I have this equality: $$\lim_{x \to 0} \frac{e^{\sin(2x)}- e^{\arcsin(x)}}{x} = \lim_{x \to 0} \frac{e^{\sin(2x)}- 1}{x} \cdot \frac{\sin(2x)}{x} - \dfrac{e^{\arcsin(x)}-1}{\arcsin(x)}.\dfrac{\arcsin(x)}{x} $$
However I can not find where the -1 come from.
If I do
$$ \lim_{x \to 0} \frac{e^{\sin(2x)}}{x} \cdot \frac{\sin(2x)}{\sin(2x)}-\frac{e^{\arcsin(x)}}{x} \cdot \frac{\arcsin(x)}{\arcsin(x)} $$
I do not get the equality above and I really do not know how can I get from the right side of the equality to the left side. Where is the -1 come from?

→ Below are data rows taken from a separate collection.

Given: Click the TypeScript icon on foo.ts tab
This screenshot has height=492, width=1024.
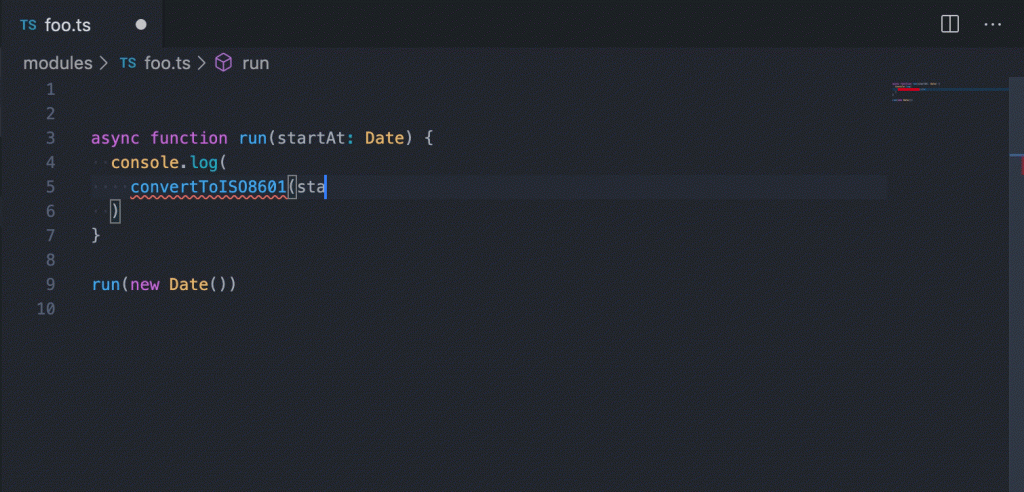Looking at the screenshot, I should coord(28,25).
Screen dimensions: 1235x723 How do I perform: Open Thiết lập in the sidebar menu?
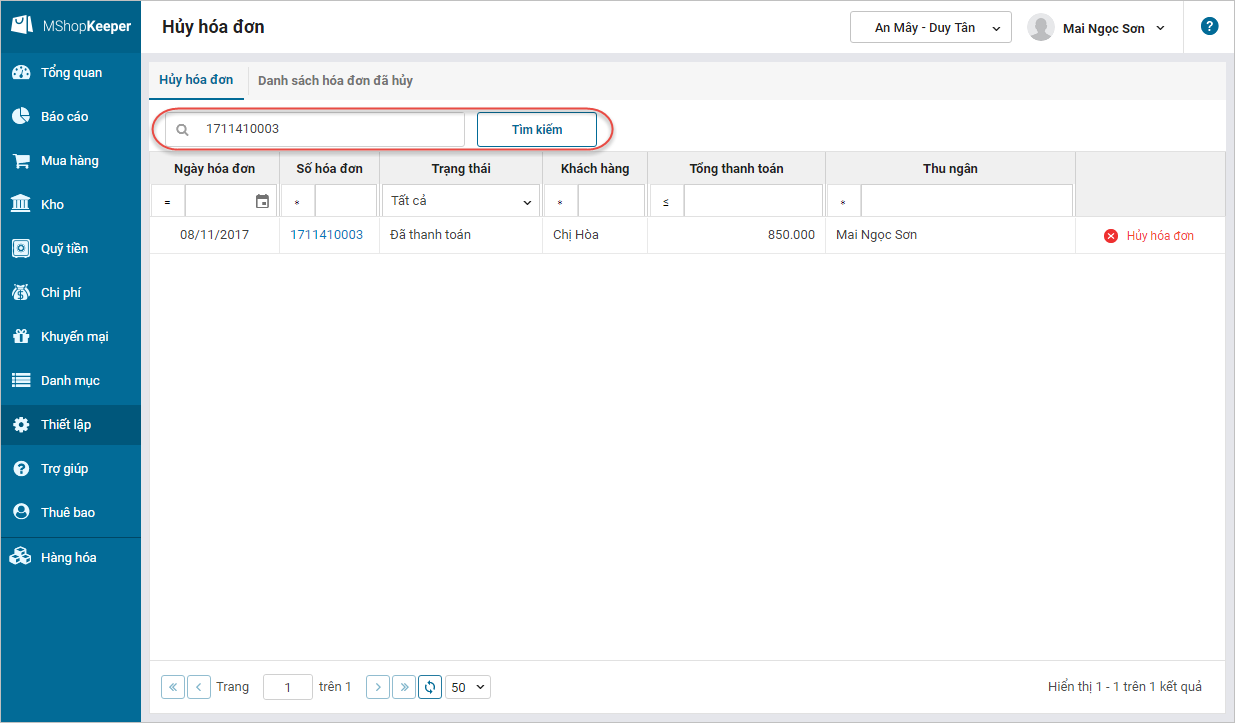pyautogui.click(x=66, y=425)

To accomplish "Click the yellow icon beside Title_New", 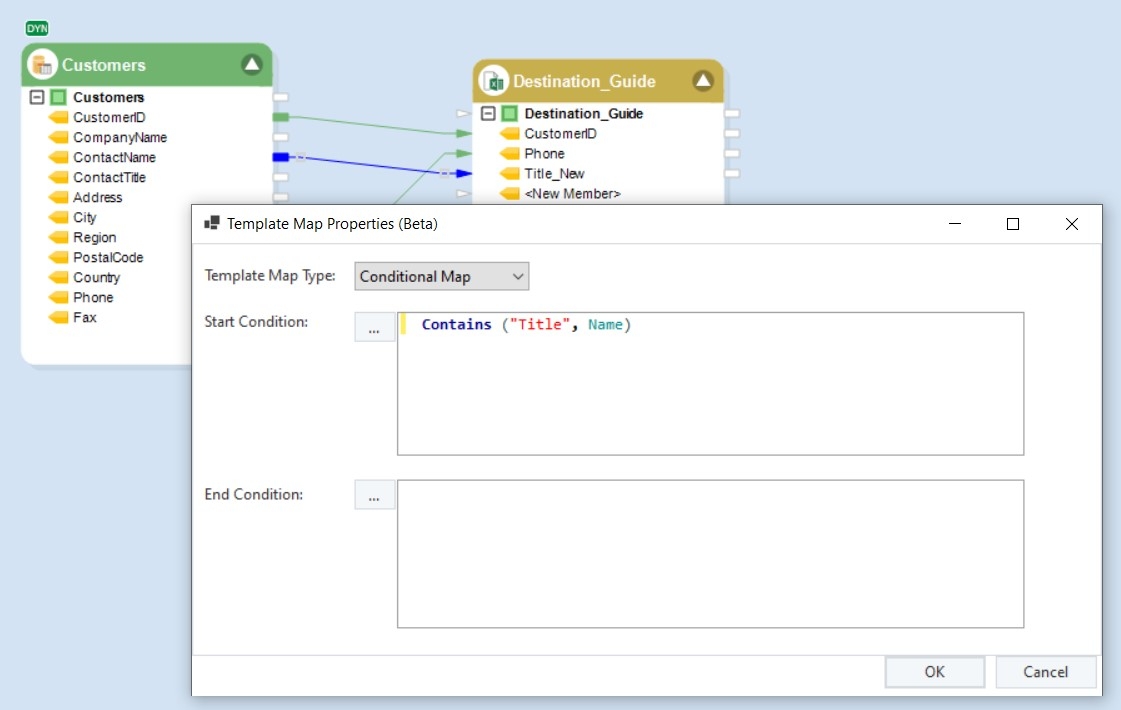I will 509,173.
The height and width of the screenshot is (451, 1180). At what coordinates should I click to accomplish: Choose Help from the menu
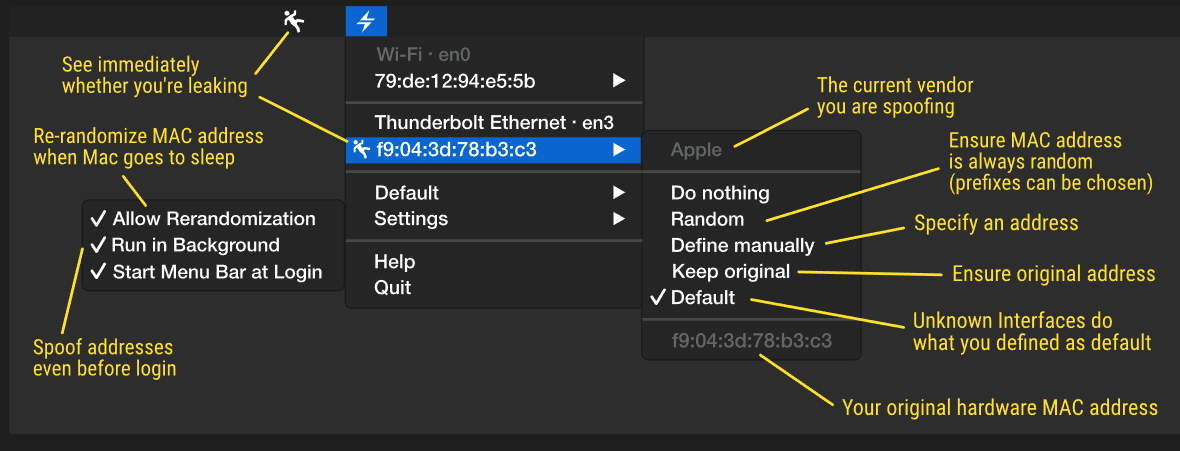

It is just \begin{align} \frac{e^{\sin 2x}-e^{\arcsin x}}{x} & = \frac{e^{\sin 2x}-1+1-e^{\arcsin x}}{x}\\ & = \frac{e^{\sin 2x}-1}{x}-\frac{e^{\arcsin x}-1}{x}, \end{align} and then $$\frac{e^{\sin 2x}-1}{x}-\frac{e^{\arcsin x}-1}{x}= \frac{e^{\sin 2x}-1}{\sin 2x}\frac{\sin 2x}{x}-\frac{e^{\arcsin x}-1}{\arcsin x}\frac{\arcsin x}{x}. $$ Now pass to the limit for $x \to 0$.